Baseline | Discharge | ||||||
OCD | M | SD | M | SD | M diff. | t | df |
OCD | 31.92 | 14.59 | 17.41 | 11.76 | 14.51 | 20.83*** | 301 |
IU-Inhibitory | 45.97 | 14.56 | 35.58 | 13.77 | 10.39 | 14.12*** | 301 |
IU-Prospective | 38.31 | 12.01 | 31.17 | 11.55 | 7.14 | 12.40*** | 301 |
ASI | 27.79 | 13.31 | 17.73 | 11.72 | 10.07 | 14.52*** | 301 |
OCD+PTSD | M | SD | M | SD | M diff. | t | df |
OCD | 45.38 | 14.45 | 35.19 | 20.14 | 10.19 | 2.23* | 15 |
IU-Inhibitory | 52.81 | 10.41 | 46.56 | 14.87 | 6.25 | 1.93 | 15 |
IU-Prospective | 48.25 | 7.58 | 44.38 | 12.37 | 3.88 | 1.37 | 15 |
ASI | 34.50 | 11.65 | 27.81 | 16.43 | 6.69 | 2.21* | 15 |
Note. ASI = Anxiety Sensitivity Index [33]. * p < .05. *** p < .001. Abbreviations: OCD: Obsessive-compulsive Disorder; OCD+PTSD: Comorbid OCD and PTSD; IU: Intolerance of Uncertainty; ASI: Anxiety Sensitivity Index |
LIMITATIONS AND FUTURE DIRECTIONS
The current study is limited by its use of a demographically homogenous sample, including a small sample of OCD+PTSD patients. Although bivariate analyses suggested no demographic differences in patients with OCD and OCD+PTSD, future research with more diverse and larger samples will provide stronger evidence for the findings. Future research would benefit from an inclusion of a PTSD sample to determine how IU may differ between patients with OCD+PTSD and PTSD; this represents a particularly important comparison given what is known about the severity of inhibitory IU in patients with PTSD. Studies seeking to replicate and extend the present findings may wish to examine treatment outcomes in patients completing concurrent ERP and trauma-focused treatment. This would also allow for meaningful examination into the reduction of PTSD symptoms, in combination with OCD symptoms, across treatment.
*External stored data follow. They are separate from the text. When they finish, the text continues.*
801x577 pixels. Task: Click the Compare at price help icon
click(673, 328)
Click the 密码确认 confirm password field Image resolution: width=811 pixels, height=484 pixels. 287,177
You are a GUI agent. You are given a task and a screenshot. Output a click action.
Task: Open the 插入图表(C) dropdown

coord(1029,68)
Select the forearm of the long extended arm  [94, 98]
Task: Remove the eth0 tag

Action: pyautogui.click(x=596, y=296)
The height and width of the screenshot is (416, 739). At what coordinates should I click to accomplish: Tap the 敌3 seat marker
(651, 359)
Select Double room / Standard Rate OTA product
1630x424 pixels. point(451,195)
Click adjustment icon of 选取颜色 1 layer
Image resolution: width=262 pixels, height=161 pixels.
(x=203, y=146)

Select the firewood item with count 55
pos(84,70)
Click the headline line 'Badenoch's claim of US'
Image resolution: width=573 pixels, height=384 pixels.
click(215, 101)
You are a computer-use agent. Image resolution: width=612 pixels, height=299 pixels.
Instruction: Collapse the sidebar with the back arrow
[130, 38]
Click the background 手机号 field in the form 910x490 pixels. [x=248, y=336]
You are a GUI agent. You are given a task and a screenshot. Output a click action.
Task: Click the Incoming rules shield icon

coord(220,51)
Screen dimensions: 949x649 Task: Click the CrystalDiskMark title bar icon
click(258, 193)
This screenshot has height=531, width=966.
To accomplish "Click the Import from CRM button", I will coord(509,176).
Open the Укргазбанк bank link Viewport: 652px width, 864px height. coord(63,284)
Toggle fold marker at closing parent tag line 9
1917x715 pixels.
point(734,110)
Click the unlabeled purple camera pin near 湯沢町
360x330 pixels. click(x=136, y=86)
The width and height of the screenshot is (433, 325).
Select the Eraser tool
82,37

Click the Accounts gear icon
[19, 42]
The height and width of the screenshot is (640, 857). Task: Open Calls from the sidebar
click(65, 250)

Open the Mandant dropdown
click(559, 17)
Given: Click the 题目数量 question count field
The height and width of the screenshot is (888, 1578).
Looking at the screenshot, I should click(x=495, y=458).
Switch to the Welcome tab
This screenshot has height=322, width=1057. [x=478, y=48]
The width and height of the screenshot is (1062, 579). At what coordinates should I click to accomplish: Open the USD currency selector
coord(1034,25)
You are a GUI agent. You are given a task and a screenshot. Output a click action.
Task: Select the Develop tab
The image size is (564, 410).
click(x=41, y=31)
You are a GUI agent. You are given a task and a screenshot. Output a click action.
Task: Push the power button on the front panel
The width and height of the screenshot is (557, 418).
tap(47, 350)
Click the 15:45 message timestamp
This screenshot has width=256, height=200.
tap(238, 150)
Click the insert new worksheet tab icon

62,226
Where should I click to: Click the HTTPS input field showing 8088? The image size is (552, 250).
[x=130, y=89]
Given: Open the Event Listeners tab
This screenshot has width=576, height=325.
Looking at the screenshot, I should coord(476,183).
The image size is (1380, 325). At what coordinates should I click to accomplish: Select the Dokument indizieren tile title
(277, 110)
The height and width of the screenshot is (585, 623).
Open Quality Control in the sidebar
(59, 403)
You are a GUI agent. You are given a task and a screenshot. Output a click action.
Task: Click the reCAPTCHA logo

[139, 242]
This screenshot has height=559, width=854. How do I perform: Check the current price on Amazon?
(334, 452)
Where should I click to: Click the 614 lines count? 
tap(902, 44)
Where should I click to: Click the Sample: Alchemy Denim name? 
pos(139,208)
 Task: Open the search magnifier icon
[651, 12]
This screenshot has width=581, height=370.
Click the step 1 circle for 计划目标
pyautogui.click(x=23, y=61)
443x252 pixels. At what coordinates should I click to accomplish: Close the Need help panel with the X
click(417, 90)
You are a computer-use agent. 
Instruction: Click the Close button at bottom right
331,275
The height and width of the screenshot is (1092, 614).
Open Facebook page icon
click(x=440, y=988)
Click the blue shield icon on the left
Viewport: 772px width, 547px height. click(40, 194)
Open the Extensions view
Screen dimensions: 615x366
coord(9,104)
Similarly, findings would be greatly strengthened if replicated using randomized control trials which would ensure standardization of treatment. For example, although a subset of the sample was diagnosed with PTSD, it is not known whether and how this was addressed during treatment. In addition, data was not available regarding patient’s trauma history, so it is not known whether the relationships among OCD, PTSD, and IU are retained regardless of trauma type. Future research may wish to account for trauma type to ensure that trauma type does not differentially predict IU or treatment response. Lastly, because the model was just-identified, fit statistics could not be generated to compare the overall model fit between patients with OCD and OCD+PTSD. One benefit to multigroup analysis is the ability to conduct measurement invariance tests, which examine whether constructs are conceptually similar between groups. This is done sequentially such that equality is assessed for factor structure, loadings, intercepts, residuals, and means [41]. Due to sample constraints, measurement invariance tests could not be run in the current study. It is recommended that future studies seek to include groups of 200 or more so that measurement invariance tests can be reliably run and interpreted [42].
CONCLUSION
The current study is the first to our knowledge to examine OCD treatment response as a function of differences in IU for patients with OCD and OCD+PTSD. High rates of comorbidity in this population highlight the need for greater understanding into the reasons for worsened treatment response so that treatment can be tailored to more effectively treat comorbid symptoms of OCD and PTSD. The findings provide some understanding into why patients with OCD+PTSD are less responsive to treatment overall and underscore the need to expand incorporation of IU into OCD treatment when working with a comorbid OCD+PTSD population.